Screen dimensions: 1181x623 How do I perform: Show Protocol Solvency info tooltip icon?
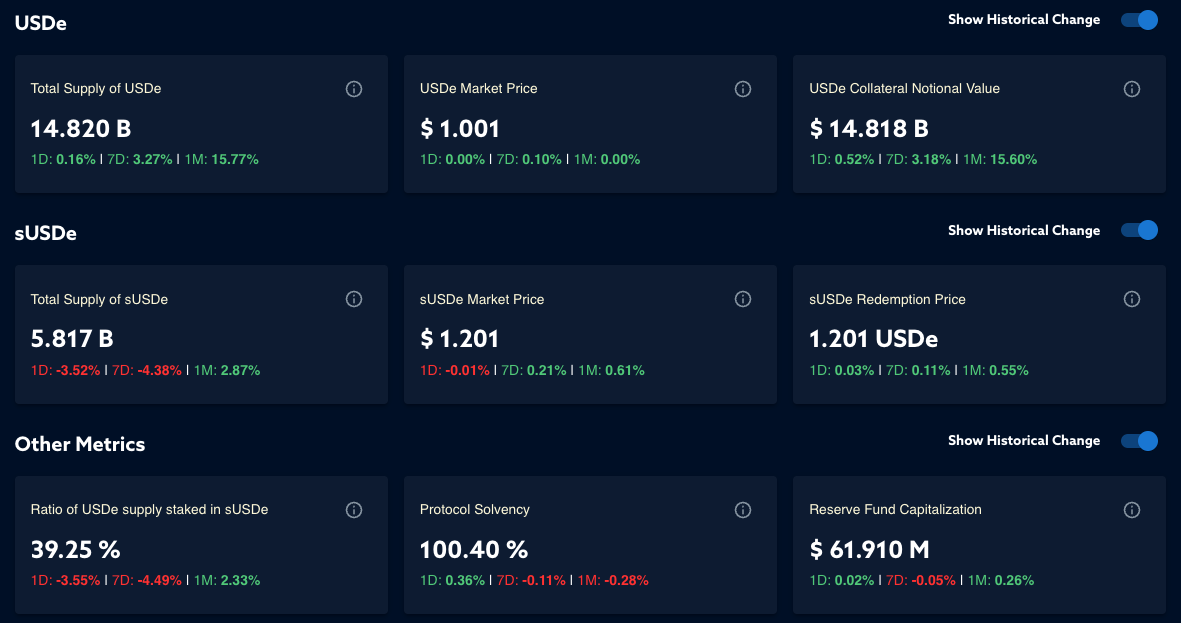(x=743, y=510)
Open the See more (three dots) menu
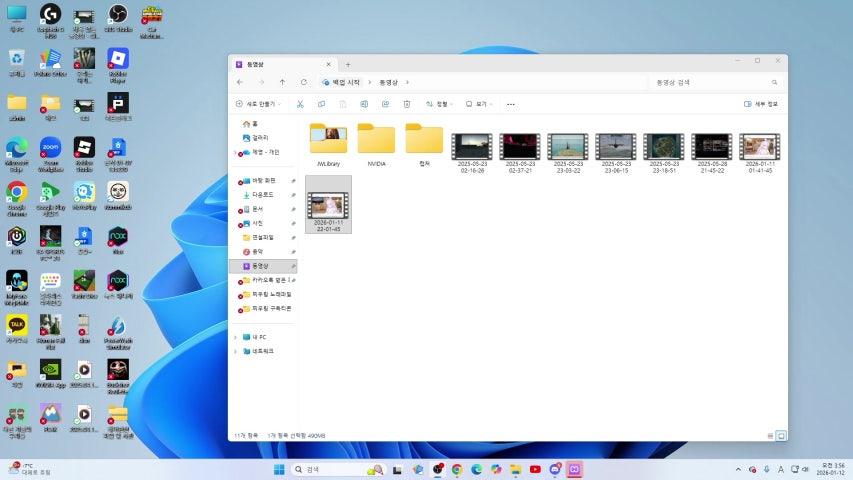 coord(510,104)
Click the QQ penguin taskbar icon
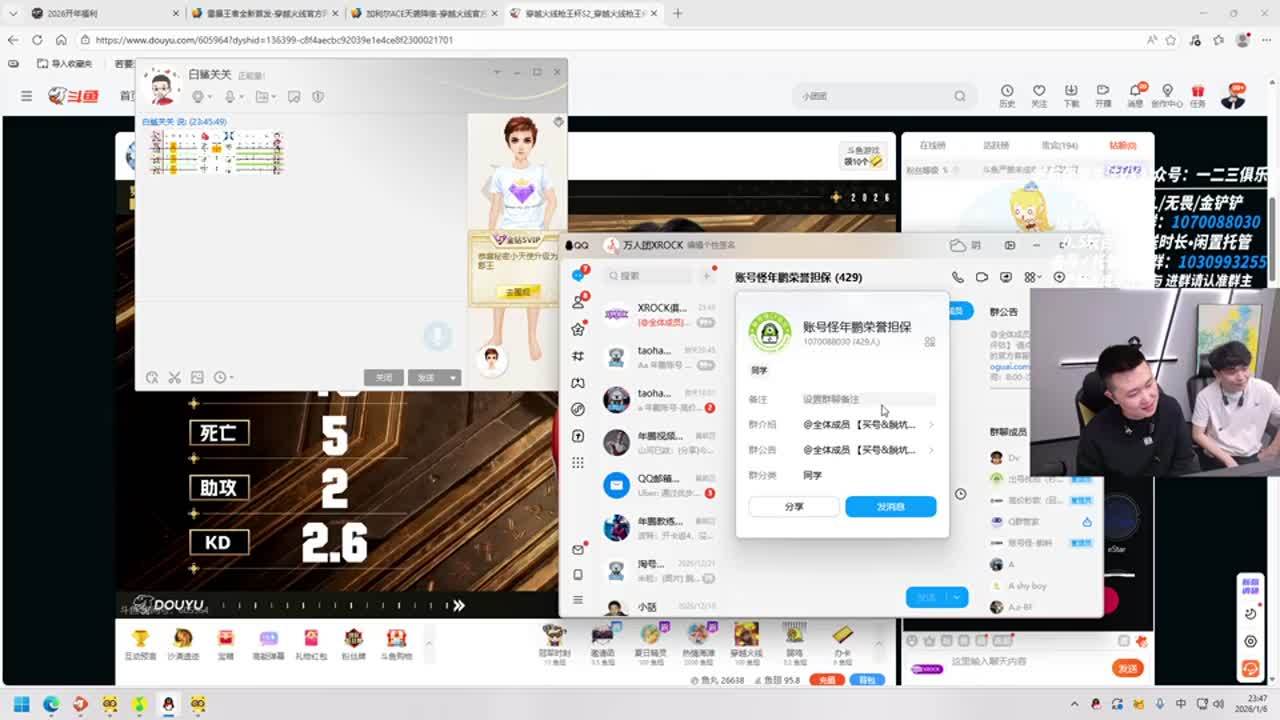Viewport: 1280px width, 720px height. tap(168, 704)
==
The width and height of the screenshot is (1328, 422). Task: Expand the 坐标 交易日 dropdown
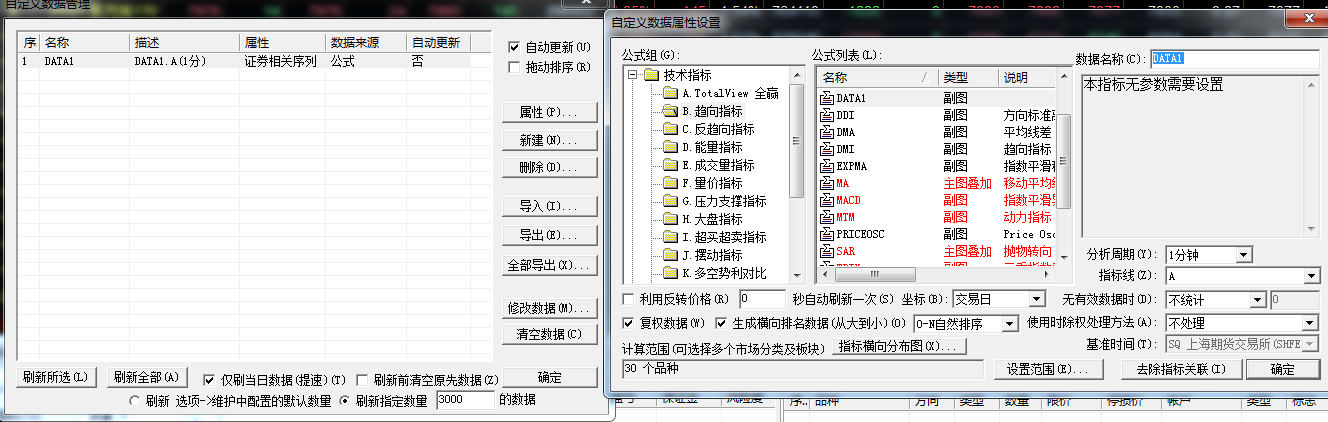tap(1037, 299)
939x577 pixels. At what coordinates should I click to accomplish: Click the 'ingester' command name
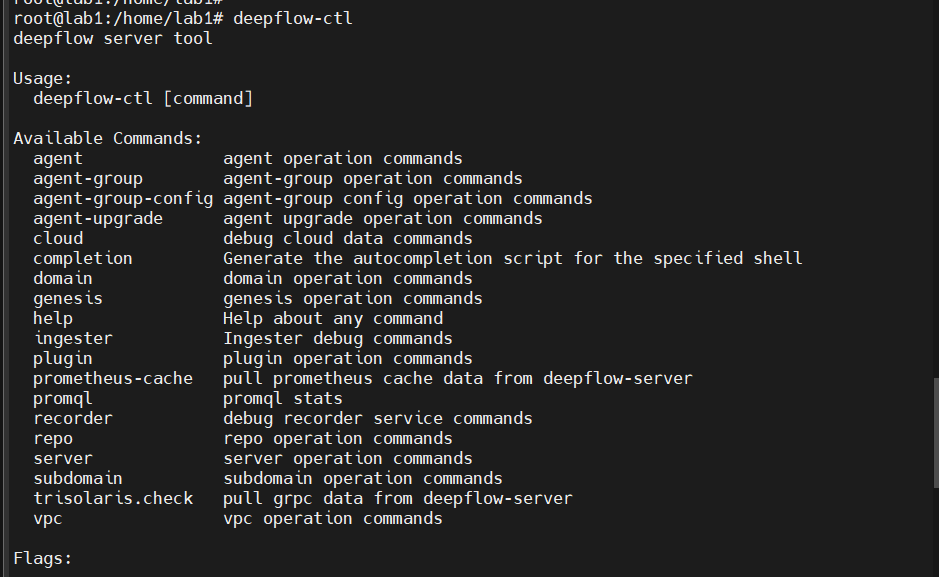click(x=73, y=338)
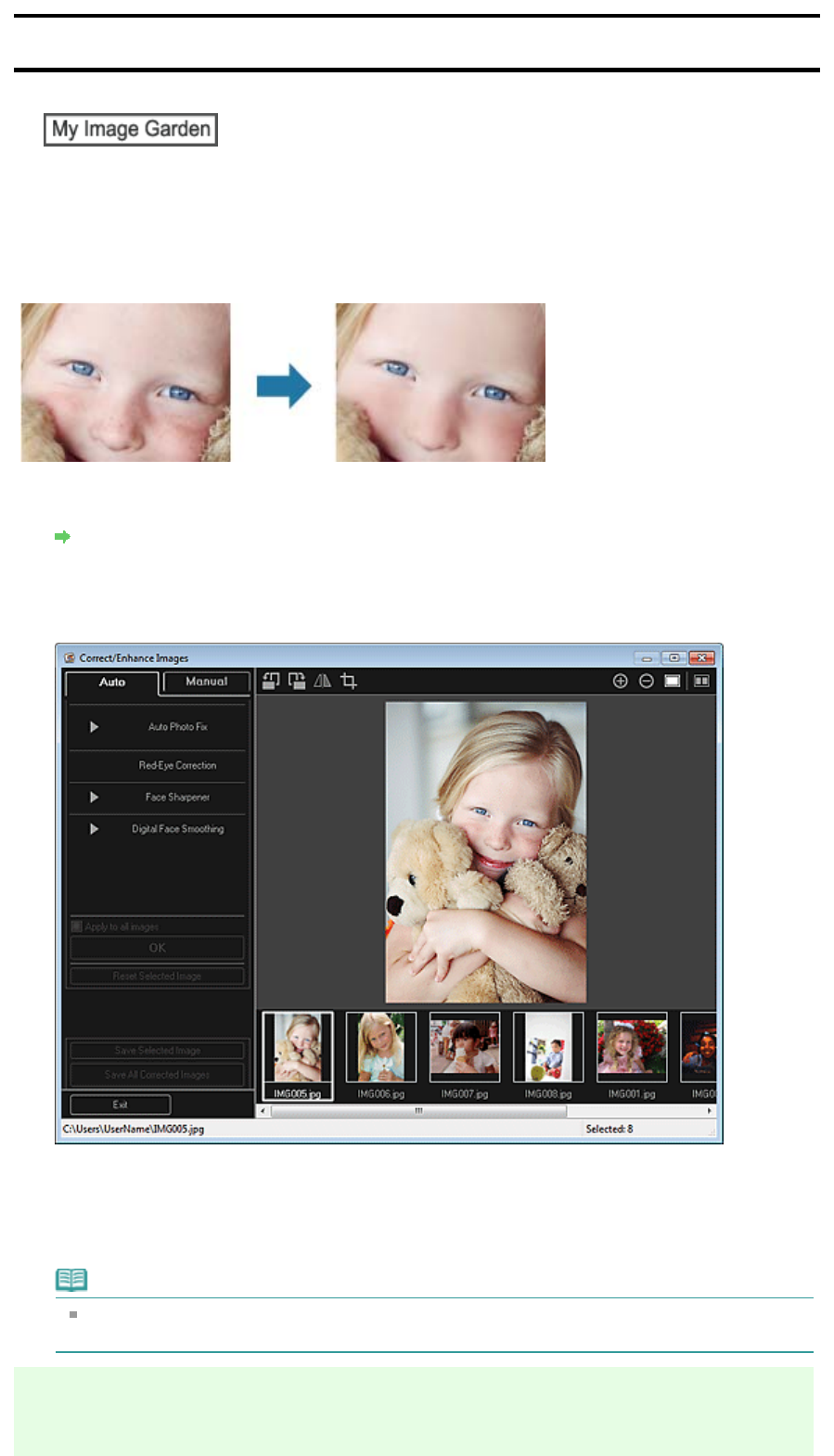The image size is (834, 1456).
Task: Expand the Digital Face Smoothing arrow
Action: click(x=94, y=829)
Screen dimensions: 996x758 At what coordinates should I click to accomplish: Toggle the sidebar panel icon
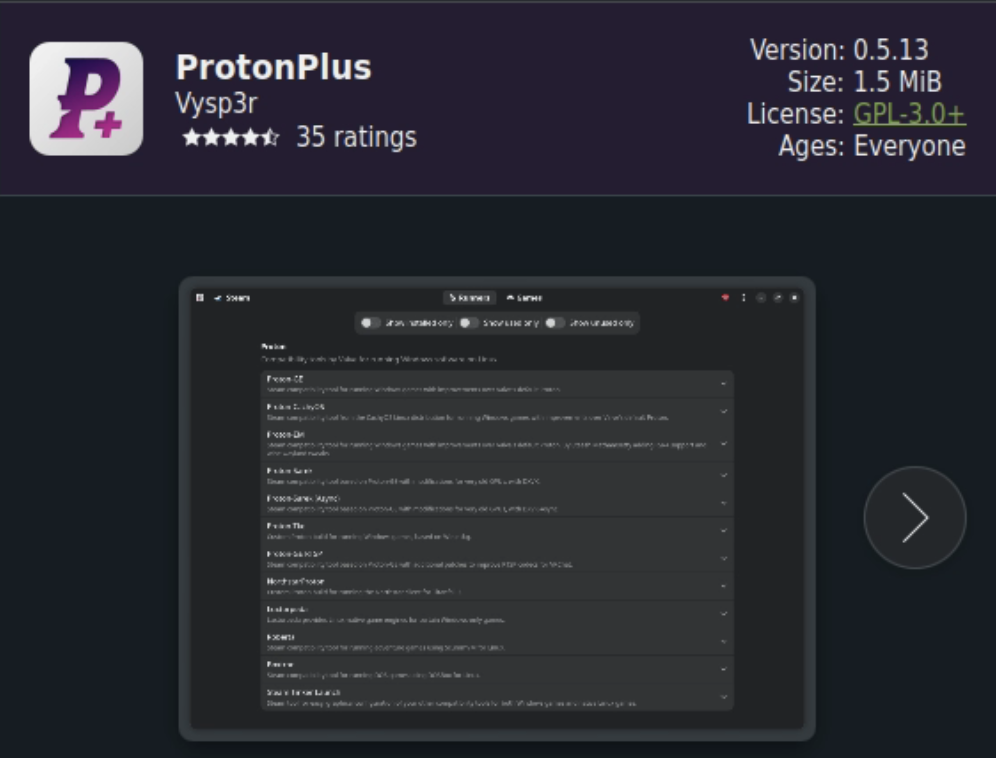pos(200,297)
---
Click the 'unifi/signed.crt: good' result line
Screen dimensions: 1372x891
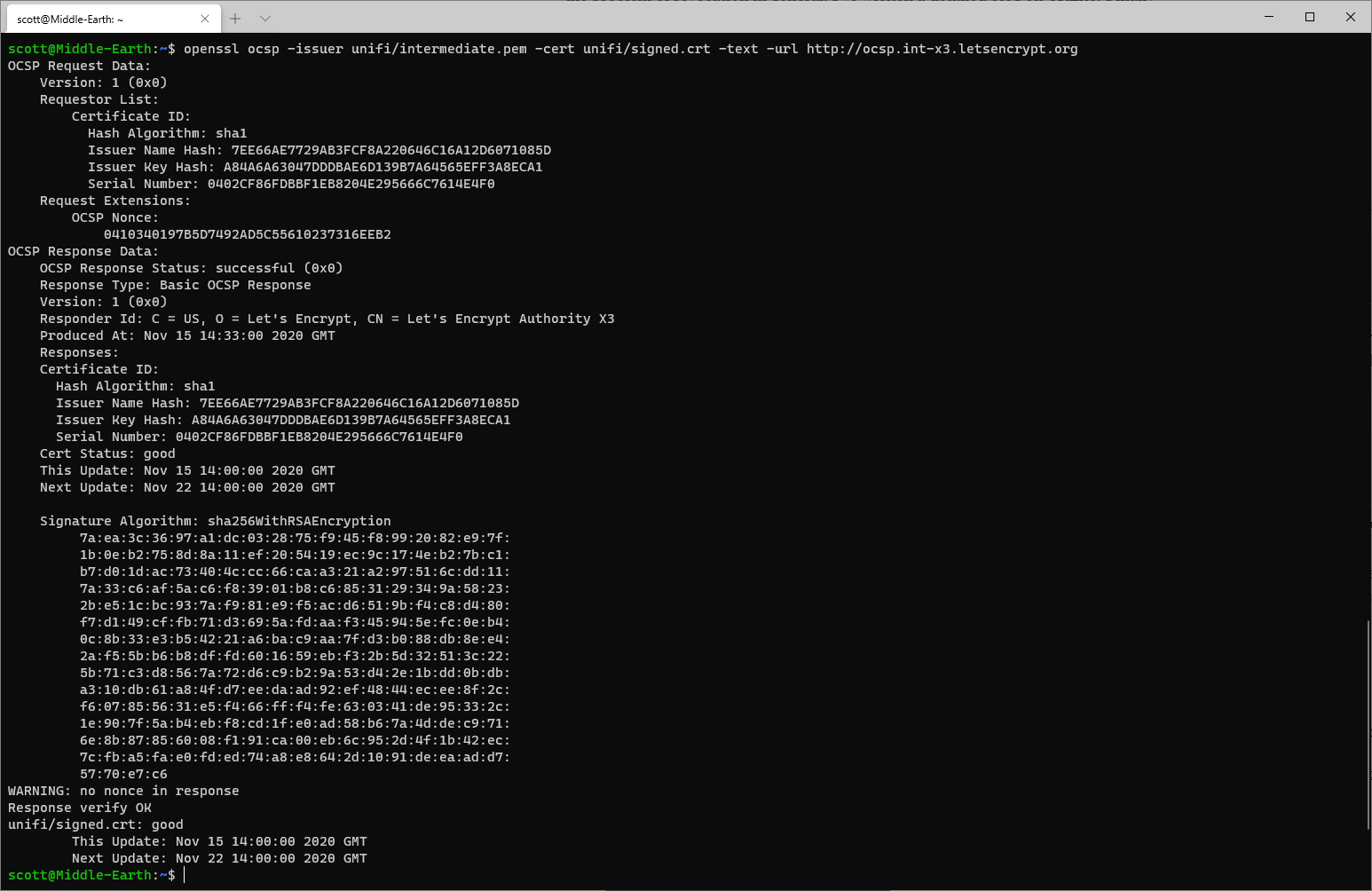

## [YOUR OBJECTIVE]
From the records above, transcribe exactly the run of lines that opens with the line holding "Click the 'unifi/signed.crt: good'" and closes with the line holding "Screen dimensions: 1372x891", both included.

## [TASK ANSWER]
Click the 'unifi/signed.crt: good' result line
Screen dimensions: 1372x891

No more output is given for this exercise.